Exercise directions:
Go through the entries below. Copy each line in which "heading" appears.

Recorded information below:

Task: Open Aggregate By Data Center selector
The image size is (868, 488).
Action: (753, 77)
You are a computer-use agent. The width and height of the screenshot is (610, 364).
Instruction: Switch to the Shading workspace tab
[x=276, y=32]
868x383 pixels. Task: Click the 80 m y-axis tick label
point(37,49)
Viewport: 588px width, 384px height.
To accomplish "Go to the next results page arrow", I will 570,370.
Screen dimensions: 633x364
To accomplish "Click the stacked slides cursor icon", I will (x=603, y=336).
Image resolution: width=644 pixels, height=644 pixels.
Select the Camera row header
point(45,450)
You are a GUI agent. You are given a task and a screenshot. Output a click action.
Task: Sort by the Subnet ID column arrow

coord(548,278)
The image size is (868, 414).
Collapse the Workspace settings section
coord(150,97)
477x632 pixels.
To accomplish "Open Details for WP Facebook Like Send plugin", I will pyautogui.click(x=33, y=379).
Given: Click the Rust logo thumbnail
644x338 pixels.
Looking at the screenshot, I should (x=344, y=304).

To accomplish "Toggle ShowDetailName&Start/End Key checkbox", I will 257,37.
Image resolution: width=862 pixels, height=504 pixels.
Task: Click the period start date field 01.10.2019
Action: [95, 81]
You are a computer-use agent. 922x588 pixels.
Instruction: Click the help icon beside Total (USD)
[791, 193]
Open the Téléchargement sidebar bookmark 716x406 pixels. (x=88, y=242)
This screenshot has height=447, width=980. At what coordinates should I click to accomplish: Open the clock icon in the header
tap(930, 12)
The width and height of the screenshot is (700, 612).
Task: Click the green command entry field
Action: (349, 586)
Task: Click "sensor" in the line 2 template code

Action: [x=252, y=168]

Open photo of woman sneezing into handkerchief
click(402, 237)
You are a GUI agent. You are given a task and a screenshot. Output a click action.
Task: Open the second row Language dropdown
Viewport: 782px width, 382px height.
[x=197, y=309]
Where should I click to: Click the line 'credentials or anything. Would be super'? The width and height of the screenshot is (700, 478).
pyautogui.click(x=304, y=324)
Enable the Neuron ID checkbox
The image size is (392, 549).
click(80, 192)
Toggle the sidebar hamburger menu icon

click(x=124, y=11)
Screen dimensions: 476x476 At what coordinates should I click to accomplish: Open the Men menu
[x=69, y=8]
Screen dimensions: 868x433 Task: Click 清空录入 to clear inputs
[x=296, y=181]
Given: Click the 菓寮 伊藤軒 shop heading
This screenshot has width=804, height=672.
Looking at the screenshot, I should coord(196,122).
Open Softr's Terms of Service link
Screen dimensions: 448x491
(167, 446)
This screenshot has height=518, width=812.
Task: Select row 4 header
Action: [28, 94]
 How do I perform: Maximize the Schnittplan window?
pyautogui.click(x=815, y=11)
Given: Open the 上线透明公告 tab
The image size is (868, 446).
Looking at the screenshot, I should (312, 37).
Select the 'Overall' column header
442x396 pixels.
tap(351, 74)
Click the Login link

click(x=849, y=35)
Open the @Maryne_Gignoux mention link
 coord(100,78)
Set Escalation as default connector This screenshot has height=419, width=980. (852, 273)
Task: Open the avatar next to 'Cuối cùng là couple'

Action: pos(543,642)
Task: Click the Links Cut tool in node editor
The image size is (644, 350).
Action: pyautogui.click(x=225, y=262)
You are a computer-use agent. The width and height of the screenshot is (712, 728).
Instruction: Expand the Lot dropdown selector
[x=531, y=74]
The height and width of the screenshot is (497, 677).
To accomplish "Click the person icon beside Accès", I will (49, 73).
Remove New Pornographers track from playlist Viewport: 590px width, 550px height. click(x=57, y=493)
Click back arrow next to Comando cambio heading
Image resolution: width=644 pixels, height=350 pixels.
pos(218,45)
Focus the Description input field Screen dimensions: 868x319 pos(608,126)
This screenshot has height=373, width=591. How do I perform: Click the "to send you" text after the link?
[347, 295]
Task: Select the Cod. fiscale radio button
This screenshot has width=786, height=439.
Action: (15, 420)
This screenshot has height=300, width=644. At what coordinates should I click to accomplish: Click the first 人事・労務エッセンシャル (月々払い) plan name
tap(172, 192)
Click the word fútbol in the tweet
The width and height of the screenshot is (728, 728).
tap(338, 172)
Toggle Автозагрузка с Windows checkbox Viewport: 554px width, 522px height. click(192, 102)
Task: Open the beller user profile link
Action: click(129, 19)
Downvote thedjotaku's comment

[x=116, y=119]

End of Recorded information.

Result for this exercise:
Given: Click the 菓寮 伊藤軒 shop heading
Click back arrow next to Comando cambio heading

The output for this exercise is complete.